Чувствую боль. Везде болит.
Меня все время качает, как в большой люльке или лодке на волнах. Я не вижу того, кто качает меня, я слышу запах дыхания этого человека. Оно горьковатое, как будто ореховое, и иногда вижу кровяной свет. Там, в пространстве, нет границ, и я плыву.
Я хотела бы, чтобы этот текст был полифоническим. С помощью воображения я стараюсь попасть в голову умирающей матери и почувствовать то, что чувствовала она. Это очень сложная работа, это даже не работа, это попытка мучительного дыхания там, где дышать невозможно. Как пробраться в голову и тело умирающего человека? Да никак, и я себе представляю одно сплошное неповоротливое вязкое время, которое бесконечно длится, но когда оно кончится? Когда настанет смерть, тогда оно и кончится. Любой предел – это смерть, ожидание своей очереди у кассы в супермаркете, ожидание посылки, ожидание опаздывающей подруги.
Примерно через четыре месяца после маминой смерти мне должны были вручить премию за стихи. Я помню, как ждала дня вручения. Ожидание – это время, которое тебя опрокидывает, изъедает, открывает в тебе пространство тревоги и метаний. Но что такое ожидание смерти? Какова внутренняя речь умирающего человека? Страшно ли было ей или просто было очень горько, чувствовала ли она тупую ярость от несправедливости приближающейся смерти?
У меня так много вопросов, но нет ни одного ответа. А когда не знаешь ответа, не пытайся говорить за других. Или вопрос и рождает возможность говорения за тех, кто сказать уже не может? Так работает писательница Полина Барскова, когда пишет о блокадном Ленинграде и его обитателях. Так делает корейская писательница Хан Ган, она даже умудрилась говорить от лица умершего подростка. Но могу ли я говорить за собственную мать? Эта этическая дилемма мучает меня уже очень давно. Говорить за нее – значит получить полный контроль над ней. По сути, для меня мама стала исключительно моей только после смерти. Я получила полное право распоряжаться ее телом и даже здесь, в этом тексте, говорить за нее. Конструировать ее речь так, как мне самой вздумается.
После ее смерти я внутренне ликовала.
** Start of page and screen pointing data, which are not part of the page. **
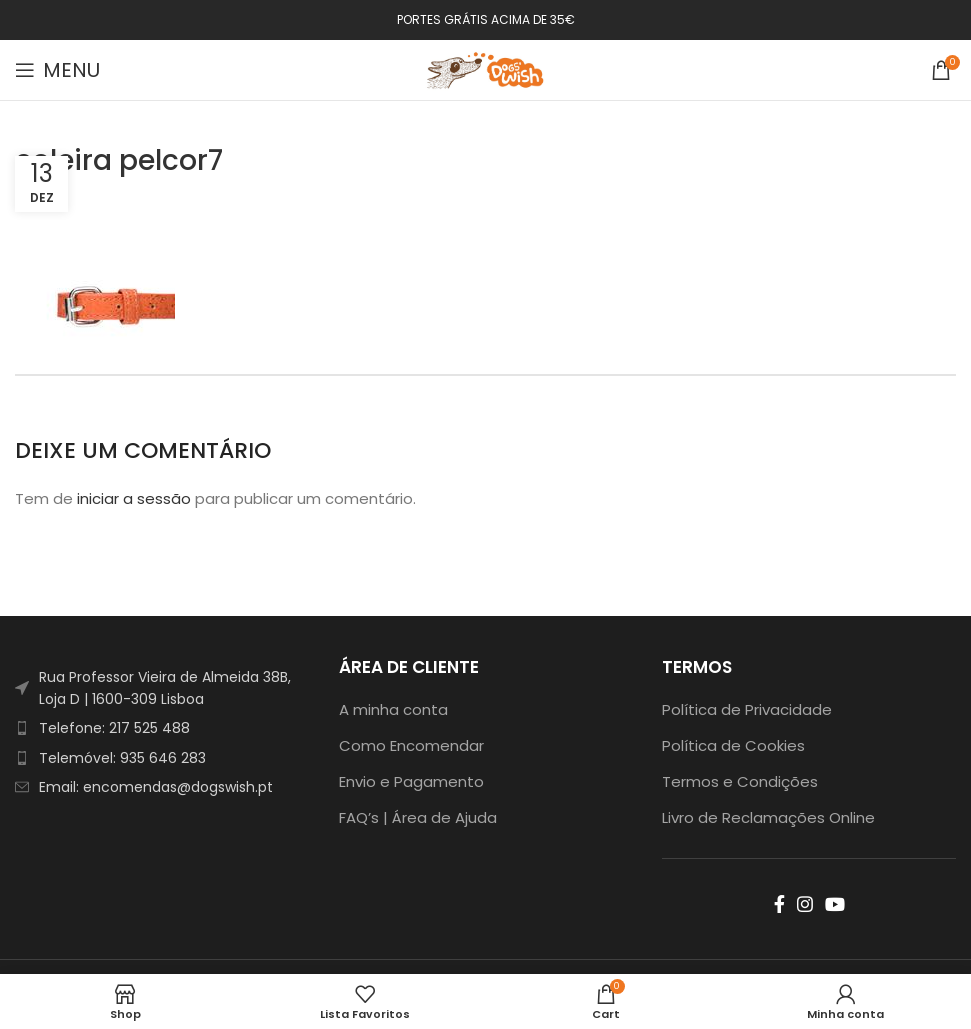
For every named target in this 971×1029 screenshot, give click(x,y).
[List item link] (162, 728)
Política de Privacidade (747, 709)
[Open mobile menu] (57, 70)
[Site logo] (486, 68)
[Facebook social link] (779, 904)
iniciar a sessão (134, 498)
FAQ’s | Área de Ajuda (418, 817)
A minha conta (393, 709)
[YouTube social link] (835, 904)
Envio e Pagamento (411, 781)
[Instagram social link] (805, 904)
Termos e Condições (740, 781)
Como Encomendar (411, 745)
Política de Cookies (733, 745)
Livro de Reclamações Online (768, 817)
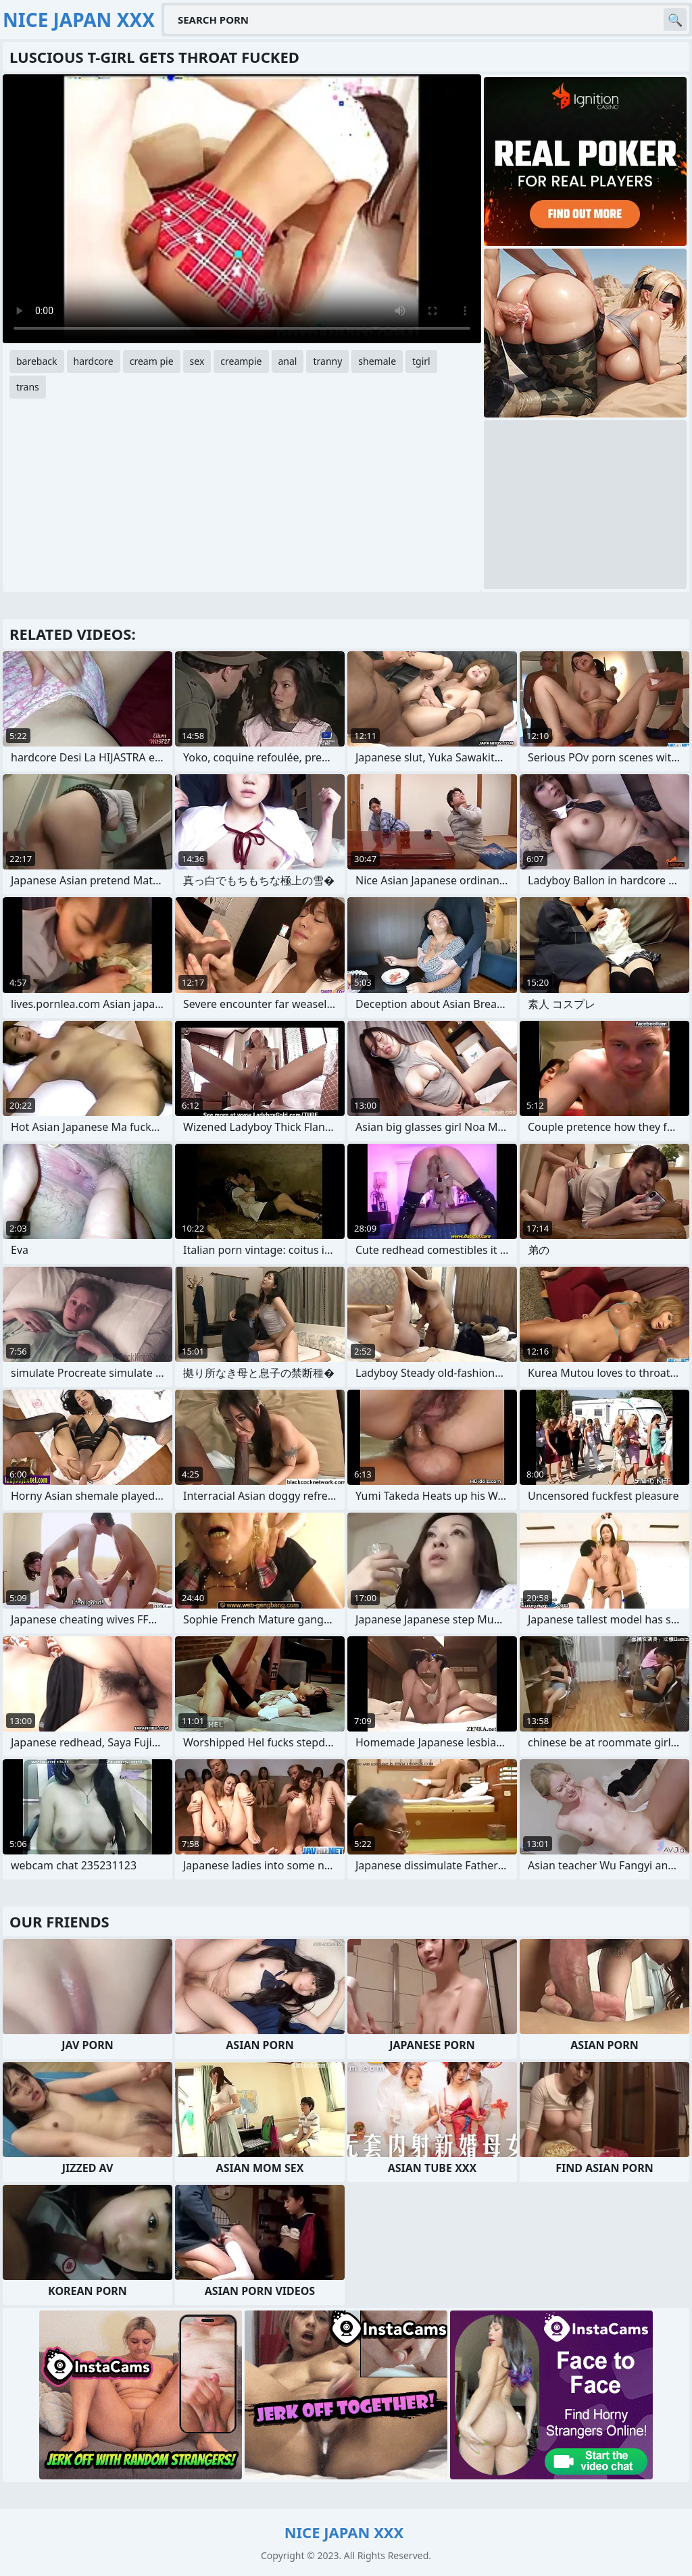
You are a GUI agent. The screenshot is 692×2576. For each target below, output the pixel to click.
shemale (377, 361)
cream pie (152, 361)
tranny (327, 361)
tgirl (421, 361)
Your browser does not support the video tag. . (242, 208)
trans (27, 386)
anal (287, 361)
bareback (36, 361)
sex (197, 361)
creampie (241, 361)
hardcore (94, 361)
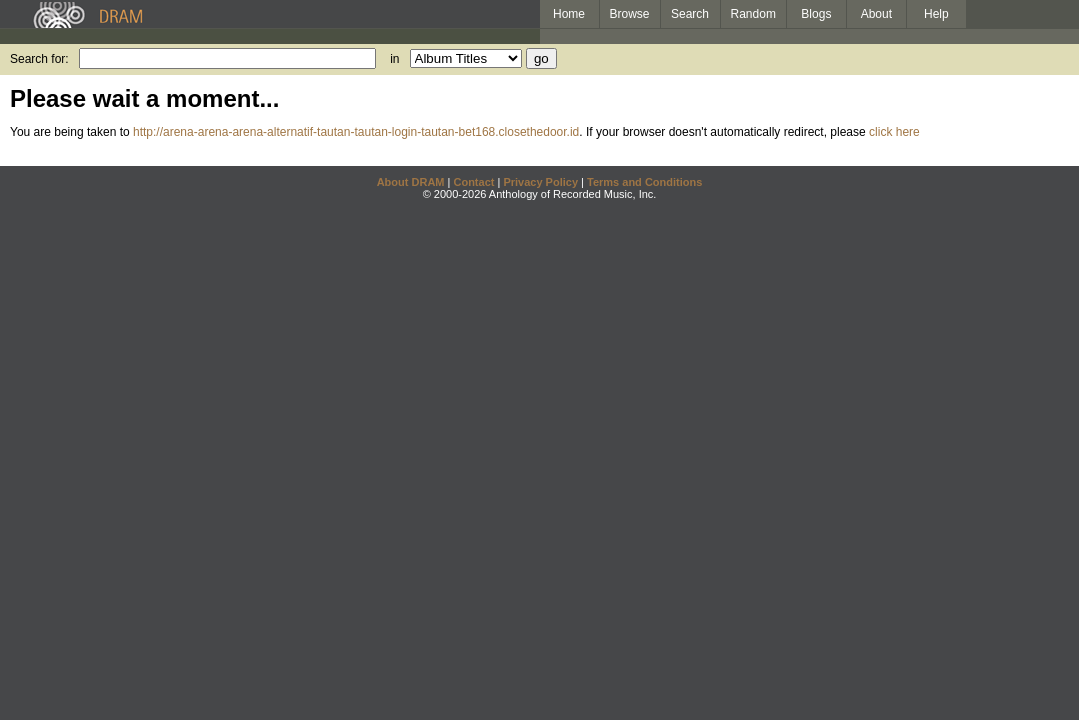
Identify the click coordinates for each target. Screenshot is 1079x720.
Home (569, 14)
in (394, 59)
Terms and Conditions (644, 182)
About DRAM (411, 182)
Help (936, 14)
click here (894, 132)
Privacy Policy (540, 182)
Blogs (816, 14)
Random (753, 14)
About (876, 14)
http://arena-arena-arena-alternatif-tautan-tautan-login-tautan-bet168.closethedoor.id (356, 132)
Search (690, 14)
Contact (473, 182)
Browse (630, 14)
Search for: (39, 59)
Мама была моя. Я сама выбрала для нее все, я сожгла ее в крематории и два месяца жила с ее прахом в одной комнате. Ближе она была, как мне кажется, только в моем младенчестве. Мне казалось, что в серой урне теперь весь мой мир. И если мир представить себе как растянутое полотно, то в центре этого полотна стояла урна с маминым прахом. Она образовывала воронку, и все вещи мира скатывались по простыне туда, к четырехкилограммовой капсуле.